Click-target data
┌──
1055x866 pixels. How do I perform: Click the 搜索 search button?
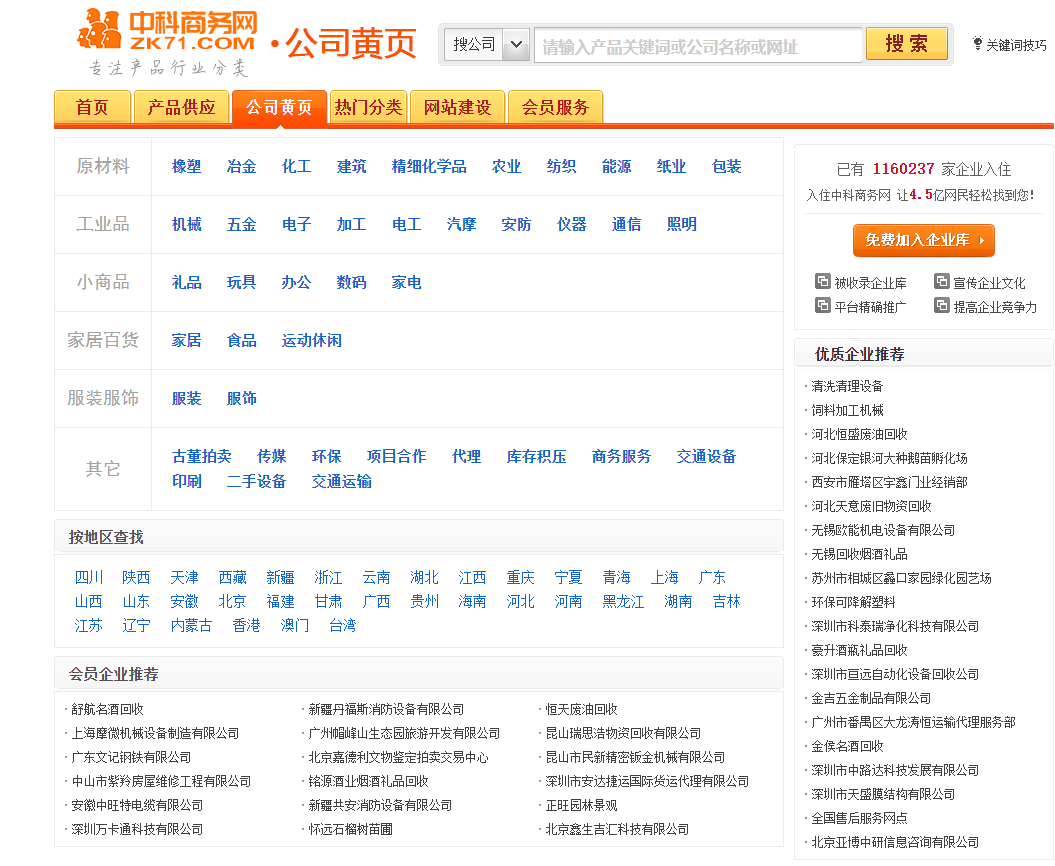(905, 44)
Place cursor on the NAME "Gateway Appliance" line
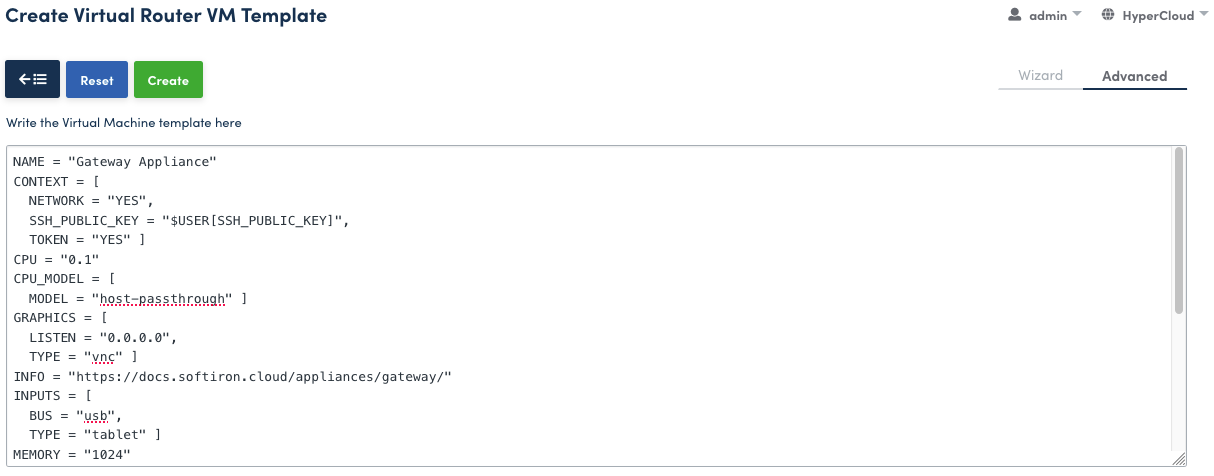This screenshot has height=476, width=1214. pyautogui.click(x=115, y=161)
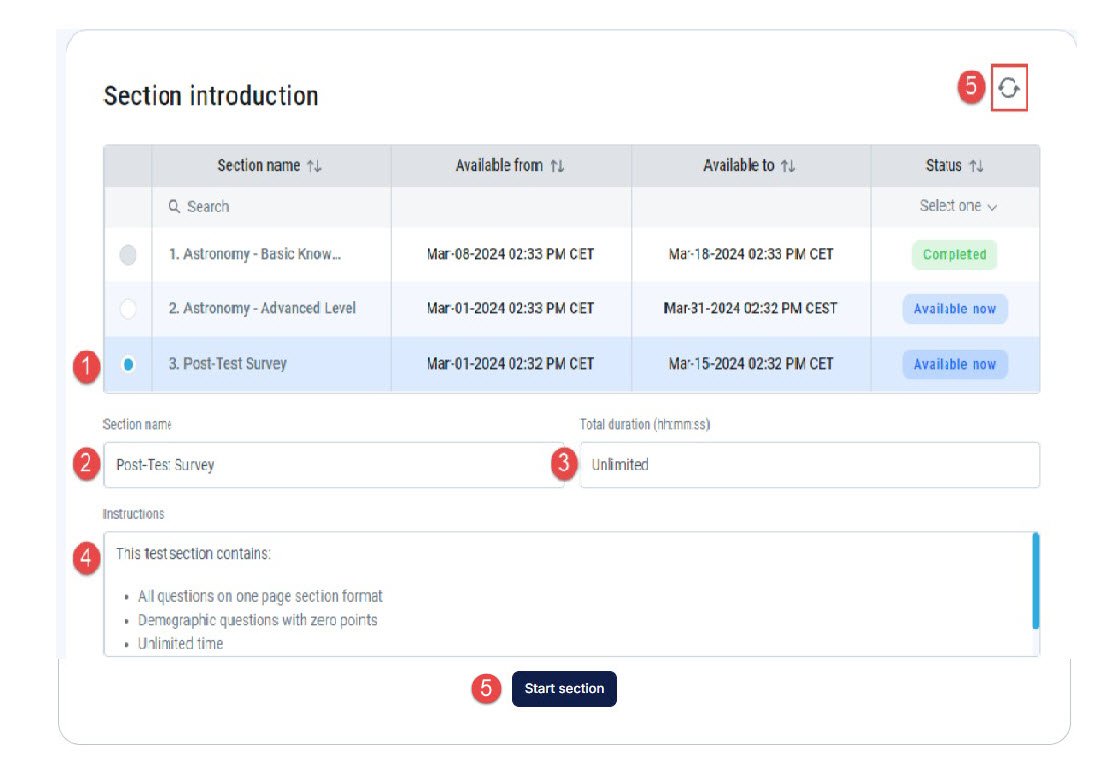The height and width of the screenshot is (776, 1110).
Task: Click Available now badge for Advanced Level
Action: 954,309
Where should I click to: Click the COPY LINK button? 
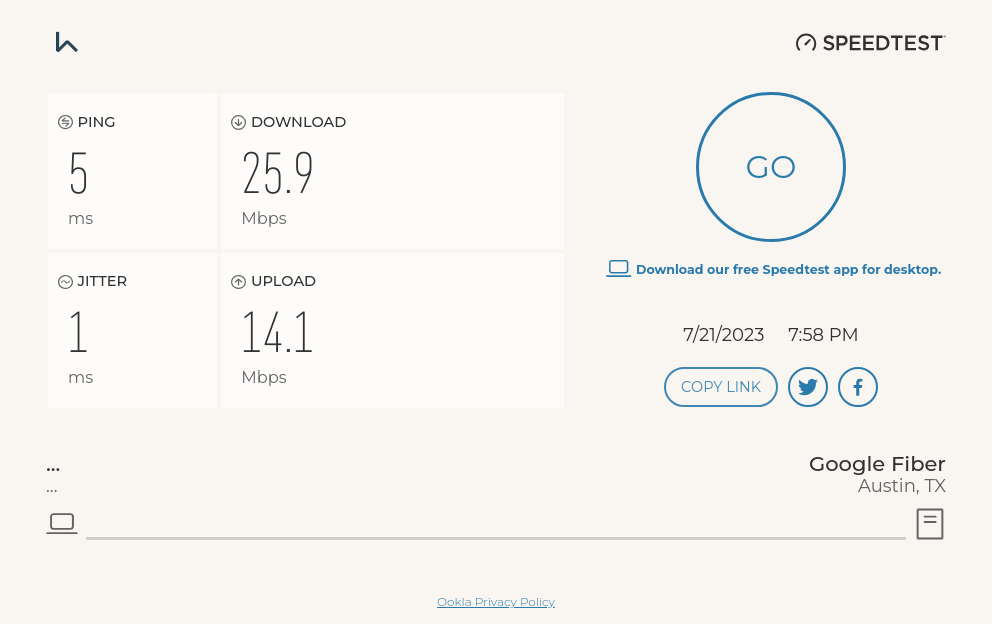(720, 387)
└──
WORK TO DO. Rewrite all of the records above, replacing "button" with "control" wherever it appears and keeping everything else the same. Omit the pictures from your answer.

CORRECT ANSWER.
1055x866 pixels. How do I perform: Click the 搜索 search control?
(905, 44)
Place cursor on the NAME "Gateway Appliance" line
This screenshot has height=476, width=1214. pyautogui.click(x=115, y=161)
The height and width of the screenshot is (776, 1110).
Task: Click Available now badge for Advanced Level
Action: 954,309
Where should I click to: Click the COPY LINK control? 
(720, 387)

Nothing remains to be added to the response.